Within a month, revolutionary fire spread to Jhansi, where British adminstrators had not exactly endeared themselves to the local population after taking control four years earlier. First, they’d lifted the ban on the slaughter of cows, an outrage to the Hindu population. Then they demanded that revenues earmarked for a Hindu temple be remitted to the East India Company. Finally, they forced Lakshmibai to pay some of her husband’s state debts out of her private pension and cut her off from funds left by the late maharaja for the couple’s adopted son. The rani’s appeals on behalf of her people went unanswered, and by the time rebellion reached Jhansi, anger had long been building.

The simmering resentment exploded into the June 8, 1857, massacre of 61 English men, women, and children who’d taken refuge at the fort in Jhansi before surrendering to rebel forces. Contrary to later reports, Lakshmibai seems not to have taken part in that uprising—she was besieged in her palace by mutineers at the time.
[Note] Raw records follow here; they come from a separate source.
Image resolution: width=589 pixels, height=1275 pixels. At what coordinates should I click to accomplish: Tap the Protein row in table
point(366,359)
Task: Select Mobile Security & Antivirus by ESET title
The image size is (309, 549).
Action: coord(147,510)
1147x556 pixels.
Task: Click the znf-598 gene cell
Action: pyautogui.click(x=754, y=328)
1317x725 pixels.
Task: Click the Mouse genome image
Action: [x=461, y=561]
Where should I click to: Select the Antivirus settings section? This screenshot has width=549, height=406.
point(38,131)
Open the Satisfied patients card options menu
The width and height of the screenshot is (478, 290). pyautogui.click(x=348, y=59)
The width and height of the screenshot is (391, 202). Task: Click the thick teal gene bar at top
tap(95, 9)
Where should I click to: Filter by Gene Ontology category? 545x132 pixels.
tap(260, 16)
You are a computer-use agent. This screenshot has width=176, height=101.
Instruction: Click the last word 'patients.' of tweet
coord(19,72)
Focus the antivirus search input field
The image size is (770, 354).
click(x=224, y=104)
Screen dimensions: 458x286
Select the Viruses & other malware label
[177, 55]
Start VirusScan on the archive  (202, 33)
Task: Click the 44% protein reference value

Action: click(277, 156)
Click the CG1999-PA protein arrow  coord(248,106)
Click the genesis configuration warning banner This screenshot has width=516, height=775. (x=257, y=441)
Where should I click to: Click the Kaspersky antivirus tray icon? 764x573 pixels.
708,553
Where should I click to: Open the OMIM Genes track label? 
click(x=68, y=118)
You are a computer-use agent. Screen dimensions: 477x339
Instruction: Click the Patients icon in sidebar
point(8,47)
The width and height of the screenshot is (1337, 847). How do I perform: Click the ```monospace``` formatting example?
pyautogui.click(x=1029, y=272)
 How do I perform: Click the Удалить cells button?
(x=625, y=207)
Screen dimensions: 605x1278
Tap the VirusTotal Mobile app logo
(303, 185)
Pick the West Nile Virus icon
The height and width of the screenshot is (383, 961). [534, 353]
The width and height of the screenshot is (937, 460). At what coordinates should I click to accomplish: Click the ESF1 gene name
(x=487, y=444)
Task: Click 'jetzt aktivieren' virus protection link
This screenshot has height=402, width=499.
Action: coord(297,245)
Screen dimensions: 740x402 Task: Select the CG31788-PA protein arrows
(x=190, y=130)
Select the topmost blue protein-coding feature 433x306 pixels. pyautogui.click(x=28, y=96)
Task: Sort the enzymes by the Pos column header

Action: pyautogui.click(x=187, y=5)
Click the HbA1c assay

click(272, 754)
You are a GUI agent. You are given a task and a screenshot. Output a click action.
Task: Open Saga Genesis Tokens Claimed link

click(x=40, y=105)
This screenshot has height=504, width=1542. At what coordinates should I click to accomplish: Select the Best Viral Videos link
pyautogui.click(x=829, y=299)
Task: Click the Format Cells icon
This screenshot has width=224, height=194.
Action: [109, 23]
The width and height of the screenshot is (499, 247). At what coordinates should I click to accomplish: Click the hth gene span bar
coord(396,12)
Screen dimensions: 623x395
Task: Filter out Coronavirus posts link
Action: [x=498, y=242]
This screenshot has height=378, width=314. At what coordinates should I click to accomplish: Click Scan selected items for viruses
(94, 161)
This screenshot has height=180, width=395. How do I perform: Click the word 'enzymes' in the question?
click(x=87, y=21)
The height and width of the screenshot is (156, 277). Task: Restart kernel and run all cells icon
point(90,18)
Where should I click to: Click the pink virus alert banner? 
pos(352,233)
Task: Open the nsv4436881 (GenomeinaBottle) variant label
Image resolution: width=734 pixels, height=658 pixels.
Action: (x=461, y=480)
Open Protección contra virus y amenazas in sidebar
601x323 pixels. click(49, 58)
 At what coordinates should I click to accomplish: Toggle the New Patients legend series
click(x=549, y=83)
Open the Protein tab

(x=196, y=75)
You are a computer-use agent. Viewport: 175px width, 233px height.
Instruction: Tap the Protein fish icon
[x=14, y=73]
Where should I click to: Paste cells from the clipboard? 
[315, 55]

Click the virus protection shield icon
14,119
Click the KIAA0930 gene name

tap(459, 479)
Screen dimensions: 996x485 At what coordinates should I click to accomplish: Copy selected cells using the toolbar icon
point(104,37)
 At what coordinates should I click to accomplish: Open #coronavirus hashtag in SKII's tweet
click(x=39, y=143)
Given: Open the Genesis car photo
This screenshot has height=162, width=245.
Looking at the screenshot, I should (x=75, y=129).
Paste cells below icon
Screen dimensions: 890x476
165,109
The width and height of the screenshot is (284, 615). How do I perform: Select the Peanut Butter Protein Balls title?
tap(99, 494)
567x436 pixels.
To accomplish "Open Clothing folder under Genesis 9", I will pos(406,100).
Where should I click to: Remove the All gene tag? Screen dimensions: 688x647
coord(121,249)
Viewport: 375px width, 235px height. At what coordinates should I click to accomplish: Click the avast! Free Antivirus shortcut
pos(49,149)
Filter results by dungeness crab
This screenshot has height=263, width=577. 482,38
When the insurgents left Jhansi later that month, the remains of British authority left with them. The rani took control and began to deal with the defense of her lands by enlisting troops, casting cannons, and making weapons. Popular legend claims that Lakshmibai trained her own regiment of female soldiers. Whether or not that’s true (most likely not), the military wasn’t created to fight the British. Rather, her army was defending Jhansi from neighboring rajs looking to exploit the power vacuum and build their own empires. In September and October of 1857, the rani successfully fended off assaults from two would-be emperors.